**Extracted material**

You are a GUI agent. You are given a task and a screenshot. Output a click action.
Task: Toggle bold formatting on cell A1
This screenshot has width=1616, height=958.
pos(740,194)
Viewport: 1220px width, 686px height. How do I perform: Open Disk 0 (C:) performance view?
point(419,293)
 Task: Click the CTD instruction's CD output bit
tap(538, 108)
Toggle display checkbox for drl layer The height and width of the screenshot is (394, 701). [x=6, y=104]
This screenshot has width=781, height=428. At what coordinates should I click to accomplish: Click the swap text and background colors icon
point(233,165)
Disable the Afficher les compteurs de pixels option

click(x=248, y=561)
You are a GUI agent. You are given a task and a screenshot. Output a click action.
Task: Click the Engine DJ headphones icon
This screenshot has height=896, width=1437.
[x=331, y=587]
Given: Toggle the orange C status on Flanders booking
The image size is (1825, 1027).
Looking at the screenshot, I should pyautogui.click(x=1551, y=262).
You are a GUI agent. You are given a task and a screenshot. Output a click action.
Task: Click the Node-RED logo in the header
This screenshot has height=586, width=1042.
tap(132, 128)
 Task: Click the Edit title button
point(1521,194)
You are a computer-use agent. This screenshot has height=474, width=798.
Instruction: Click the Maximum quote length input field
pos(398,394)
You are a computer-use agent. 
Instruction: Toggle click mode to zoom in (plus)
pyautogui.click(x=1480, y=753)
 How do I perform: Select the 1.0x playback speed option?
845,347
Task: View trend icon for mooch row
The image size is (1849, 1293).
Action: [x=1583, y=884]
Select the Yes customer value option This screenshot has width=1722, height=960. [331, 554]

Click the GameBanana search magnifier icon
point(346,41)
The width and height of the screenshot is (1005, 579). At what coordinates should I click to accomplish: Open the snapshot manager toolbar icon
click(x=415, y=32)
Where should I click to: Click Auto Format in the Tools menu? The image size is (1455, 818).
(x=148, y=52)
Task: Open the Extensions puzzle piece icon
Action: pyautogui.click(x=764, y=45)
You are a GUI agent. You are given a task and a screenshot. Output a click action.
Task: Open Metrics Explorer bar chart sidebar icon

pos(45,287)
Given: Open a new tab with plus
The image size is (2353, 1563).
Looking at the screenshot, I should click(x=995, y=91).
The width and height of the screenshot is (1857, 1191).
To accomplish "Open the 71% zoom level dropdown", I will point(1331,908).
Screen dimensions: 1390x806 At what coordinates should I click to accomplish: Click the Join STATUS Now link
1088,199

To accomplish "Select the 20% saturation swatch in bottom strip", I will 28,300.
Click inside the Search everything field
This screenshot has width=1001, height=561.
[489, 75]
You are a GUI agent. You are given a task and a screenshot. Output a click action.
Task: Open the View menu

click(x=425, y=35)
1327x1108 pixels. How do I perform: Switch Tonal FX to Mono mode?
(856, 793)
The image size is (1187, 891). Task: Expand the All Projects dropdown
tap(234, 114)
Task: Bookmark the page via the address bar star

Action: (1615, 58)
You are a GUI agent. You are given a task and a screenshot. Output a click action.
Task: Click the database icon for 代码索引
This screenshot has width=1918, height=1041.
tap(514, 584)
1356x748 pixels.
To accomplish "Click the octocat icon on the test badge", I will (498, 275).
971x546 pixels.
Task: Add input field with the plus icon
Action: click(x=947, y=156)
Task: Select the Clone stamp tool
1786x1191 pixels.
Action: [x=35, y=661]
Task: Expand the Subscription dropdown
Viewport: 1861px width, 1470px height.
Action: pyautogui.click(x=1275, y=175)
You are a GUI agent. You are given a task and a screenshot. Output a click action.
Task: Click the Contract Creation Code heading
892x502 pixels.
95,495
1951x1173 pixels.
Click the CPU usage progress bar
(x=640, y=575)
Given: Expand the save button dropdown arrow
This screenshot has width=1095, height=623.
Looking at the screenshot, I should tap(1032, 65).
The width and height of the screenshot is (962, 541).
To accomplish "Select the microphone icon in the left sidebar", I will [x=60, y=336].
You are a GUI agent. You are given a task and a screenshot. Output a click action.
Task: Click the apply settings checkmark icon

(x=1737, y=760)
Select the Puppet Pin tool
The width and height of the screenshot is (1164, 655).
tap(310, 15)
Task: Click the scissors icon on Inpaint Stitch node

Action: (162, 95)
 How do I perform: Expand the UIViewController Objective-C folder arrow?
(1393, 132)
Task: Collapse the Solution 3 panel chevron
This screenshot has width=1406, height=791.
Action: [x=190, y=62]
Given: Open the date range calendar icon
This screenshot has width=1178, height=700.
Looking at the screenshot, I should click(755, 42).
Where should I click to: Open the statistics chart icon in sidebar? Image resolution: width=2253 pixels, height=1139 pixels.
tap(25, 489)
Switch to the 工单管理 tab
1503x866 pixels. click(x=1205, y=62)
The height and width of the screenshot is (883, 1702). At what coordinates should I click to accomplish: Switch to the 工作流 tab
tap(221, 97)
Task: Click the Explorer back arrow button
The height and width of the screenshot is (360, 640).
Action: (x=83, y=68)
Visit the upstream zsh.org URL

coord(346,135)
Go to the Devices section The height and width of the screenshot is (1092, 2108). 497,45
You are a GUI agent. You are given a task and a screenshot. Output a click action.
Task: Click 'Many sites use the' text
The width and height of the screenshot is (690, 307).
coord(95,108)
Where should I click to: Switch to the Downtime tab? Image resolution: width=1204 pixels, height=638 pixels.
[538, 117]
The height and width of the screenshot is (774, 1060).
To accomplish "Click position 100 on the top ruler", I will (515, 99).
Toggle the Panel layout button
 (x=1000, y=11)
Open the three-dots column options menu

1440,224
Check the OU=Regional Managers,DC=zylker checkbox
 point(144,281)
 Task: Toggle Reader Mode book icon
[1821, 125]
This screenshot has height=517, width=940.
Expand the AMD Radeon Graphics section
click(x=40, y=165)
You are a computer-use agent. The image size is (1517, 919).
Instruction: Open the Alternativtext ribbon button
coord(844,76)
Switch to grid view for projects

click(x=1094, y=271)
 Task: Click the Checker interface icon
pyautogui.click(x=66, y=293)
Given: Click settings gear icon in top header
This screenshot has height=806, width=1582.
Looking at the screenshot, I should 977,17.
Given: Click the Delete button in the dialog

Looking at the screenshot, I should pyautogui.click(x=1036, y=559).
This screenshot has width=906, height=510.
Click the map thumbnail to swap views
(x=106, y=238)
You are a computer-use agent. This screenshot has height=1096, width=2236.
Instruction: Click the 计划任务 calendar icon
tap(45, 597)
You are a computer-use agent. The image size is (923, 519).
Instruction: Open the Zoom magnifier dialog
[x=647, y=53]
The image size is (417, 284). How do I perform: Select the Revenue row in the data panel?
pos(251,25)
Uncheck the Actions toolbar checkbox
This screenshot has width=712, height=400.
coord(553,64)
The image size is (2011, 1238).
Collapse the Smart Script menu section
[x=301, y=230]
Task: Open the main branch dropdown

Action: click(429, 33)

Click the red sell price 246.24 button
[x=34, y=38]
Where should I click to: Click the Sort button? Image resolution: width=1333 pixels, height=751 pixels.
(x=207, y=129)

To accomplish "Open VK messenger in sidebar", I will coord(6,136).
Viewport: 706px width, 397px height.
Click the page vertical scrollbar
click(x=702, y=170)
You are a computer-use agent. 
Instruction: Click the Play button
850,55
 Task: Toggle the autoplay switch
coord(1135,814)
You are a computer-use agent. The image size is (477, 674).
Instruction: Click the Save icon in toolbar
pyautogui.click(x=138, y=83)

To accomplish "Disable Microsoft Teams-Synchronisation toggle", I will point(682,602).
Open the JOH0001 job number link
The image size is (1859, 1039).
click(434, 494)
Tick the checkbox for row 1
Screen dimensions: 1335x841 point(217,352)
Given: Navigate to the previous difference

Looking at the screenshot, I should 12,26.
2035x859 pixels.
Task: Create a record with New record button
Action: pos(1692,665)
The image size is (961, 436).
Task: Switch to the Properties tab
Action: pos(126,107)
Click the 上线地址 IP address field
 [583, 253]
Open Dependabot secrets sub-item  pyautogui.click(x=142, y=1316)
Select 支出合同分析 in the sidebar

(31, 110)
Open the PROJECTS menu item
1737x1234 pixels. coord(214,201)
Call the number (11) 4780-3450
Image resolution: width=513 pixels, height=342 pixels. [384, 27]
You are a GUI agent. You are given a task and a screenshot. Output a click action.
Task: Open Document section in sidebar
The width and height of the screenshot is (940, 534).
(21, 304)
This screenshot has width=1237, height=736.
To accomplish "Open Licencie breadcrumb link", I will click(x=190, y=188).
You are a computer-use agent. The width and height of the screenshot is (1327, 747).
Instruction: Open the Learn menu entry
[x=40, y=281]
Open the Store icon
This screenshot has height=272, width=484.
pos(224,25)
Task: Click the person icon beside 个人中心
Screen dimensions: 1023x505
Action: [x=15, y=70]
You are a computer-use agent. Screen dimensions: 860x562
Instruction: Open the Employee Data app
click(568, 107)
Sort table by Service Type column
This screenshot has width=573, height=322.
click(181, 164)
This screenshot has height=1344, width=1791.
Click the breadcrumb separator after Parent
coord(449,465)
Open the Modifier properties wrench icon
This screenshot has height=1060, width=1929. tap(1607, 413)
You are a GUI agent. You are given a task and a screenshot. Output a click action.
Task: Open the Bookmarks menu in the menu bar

**Action item**
Identify the lines above with the word "header". Copy them.

**Worked solution**
Task: Click the Node-RED logo in the header
Given: Click settings gear icon in top header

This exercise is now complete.